| Your goal |
Every line from the beginning of the records below up to the one holding "Task: Click the help question mark icon" should be quoted exactly; leave out the rest.
☆ ☆ ☆ ☆ ☆ ☆ ☆
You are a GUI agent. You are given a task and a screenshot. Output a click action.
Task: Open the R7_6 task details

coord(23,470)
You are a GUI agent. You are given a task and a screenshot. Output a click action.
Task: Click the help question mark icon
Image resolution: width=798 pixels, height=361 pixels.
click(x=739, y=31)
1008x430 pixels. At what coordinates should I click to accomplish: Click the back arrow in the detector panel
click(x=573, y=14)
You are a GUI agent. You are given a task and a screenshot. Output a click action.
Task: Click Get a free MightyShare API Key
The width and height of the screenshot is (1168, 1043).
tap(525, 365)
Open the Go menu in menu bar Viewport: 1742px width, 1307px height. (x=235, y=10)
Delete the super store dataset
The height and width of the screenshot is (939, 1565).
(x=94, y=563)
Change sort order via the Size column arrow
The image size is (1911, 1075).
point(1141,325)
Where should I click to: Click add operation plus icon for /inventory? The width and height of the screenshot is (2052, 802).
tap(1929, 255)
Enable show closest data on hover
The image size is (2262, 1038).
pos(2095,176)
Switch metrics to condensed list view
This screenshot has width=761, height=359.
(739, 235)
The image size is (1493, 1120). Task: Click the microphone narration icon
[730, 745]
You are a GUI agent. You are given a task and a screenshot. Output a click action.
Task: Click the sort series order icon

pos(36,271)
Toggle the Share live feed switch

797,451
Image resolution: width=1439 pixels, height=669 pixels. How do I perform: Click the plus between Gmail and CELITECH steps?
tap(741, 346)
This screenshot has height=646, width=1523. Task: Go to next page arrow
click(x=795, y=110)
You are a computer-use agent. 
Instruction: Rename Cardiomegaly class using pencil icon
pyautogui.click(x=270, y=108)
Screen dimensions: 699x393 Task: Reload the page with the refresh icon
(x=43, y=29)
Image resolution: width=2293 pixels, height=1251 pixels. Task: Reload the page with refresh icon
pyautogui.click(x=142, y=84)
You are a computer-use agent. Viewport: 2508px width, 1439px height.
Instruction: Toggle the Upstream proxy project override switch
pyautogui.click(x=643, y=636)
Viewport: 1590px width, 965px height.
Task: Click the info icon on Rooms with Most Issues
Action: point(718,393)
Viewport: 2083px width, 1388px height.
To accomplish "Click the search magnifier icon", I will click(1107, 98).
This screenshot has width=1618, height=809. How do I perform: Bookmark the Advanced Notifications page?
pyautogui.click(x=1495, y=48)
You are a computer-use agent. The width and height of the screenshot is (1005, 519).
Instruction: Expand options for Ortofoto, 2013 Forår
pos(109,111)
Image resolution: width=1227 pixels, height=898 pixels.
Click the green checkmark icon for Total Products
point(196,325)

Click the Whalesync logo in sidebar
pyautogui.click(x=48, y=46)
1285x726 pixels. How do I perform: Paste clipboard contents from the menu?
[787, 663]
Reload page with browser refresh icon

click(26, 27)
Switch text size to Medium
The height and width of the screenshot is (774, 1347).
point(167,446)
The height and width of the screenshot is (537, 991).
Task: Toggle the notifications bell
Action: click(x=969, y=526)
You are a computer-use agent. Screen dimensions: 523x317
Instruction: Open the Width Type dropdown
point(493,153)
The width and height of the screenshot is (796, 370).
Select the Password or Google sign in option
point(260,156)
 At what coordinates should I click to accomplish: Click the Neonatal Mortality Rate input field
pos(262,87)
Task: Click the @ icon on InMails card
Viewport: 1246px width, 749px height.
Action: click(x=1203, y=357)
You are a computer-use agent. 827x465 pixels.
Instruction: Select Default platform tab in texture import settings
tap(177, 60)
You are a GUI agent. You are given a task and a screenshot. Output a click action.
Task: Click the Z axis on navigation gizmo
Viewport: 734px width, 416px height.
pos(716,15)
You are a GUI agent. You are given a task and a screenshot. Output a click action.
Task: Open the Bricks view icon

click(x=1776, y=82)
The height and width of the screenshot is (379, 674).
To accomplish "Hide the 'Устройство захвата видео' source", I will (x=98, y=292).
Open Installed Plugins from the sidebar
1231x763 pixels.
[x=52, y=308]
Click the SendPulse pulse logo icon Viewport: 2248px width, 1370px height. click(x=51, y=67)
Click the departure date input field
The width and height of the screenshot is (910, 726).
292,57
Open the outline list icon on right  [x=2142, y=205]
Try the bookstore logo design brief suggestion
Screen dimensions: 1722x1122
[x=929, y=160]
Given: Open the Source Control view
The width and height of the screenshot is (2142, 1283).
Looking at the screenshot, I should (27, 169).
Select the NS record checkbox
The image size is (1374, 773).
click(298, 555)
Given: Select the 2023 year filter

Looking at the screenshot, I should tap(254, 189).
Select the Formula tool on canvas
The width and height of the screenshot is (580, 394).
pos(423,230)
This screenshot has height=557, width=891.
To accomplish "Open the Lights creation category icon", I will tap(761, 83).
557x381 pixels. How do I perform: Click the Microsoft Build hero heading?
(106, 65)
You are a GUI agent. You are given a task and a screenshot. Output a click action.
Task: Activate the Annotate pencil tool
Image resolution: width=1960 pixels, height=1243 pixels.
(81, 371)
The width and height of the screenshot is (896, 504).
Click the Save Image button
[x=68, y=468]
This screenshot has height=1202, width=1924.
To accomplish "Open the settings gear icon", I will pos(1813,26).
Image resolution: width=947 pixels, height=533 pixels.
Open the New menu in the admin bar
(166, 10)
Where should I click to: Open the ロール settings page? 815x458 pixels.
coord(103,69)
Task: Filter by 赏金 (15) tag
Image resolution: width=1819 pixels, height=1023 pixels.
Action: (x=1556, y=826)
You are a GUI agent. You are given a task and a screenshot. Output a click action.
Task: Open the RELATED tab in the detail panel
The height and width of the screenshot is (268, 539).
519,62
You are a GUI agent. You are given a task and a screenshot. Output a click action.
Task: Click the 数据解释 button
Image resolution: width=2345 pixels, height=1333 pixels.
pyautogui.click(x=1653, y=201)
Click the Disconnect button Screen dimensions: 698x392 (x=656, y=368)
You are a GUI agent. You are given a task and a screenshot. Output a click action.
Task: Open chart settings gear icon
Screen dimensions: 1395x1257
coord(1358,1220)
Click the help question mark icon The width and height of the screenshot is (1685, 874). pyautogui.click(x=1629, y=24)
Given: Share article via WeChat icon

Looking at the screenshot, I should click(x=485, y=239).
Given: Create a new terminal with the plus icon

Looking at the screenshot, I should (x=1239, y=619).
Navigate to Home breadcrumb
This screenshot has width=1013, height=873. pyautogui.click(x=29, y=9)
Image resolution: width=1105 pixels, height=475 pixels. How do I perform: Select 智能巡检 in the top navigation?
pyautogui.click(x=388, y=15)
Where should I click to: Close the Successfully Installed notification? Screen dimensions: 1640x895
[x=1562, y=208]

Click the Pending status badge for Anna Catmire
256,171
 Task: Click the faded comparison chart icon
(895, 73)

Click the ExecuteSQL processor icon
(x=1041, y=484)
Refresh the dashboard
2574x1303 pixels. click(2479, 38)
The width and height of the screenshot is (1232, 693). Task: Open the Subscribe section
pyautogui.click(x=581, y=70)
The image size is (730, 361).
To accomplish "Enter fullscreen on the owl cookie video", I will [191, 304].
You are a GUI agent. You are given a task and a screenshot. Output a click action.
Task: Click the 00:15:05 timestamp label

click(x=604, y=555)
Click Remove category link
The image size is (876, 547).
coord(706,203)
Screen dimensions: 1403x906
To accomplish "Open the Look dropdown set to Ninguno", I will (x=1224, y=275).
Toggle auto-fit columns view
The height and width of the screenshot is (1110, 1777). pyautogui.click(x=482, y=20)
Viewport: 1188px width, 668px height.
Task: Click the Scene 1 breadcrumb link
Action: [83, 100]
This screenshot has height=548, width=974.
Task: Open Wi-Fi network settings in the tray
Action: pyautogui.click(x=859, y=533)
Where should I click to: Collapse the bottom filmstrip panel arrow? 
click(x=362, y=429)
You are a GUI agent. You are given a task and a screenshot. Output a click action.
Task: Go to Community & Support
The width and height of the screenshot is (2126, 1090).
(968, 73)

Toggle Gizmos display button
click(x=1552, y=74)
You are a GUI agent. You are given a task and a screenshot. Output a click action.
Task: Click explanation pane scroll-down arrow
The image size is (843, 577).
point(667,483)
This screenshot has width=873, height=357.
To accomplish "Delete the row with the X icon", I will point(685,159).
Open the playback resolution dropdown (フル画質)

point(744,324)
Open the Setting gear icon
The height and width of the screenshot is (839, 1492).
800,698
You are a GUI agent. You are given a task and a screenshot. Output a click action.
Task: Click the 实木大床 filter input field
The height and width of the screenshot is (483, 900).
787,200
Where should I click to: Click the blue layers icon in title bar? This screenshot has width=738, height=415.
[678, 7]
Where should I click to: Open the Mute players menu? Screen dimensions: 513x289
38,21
☆ ☆ ☆ ☆ ☆ ☆ ☆
| Result |
You are a GUI agent. You are given a task and a screenshot. Output a click action.
Task: Open the R7_6 task details

coord(23,470)
You are a GUI agent. You are given a task and a screenshot. Output a click action.
Task: Click the help question mark icon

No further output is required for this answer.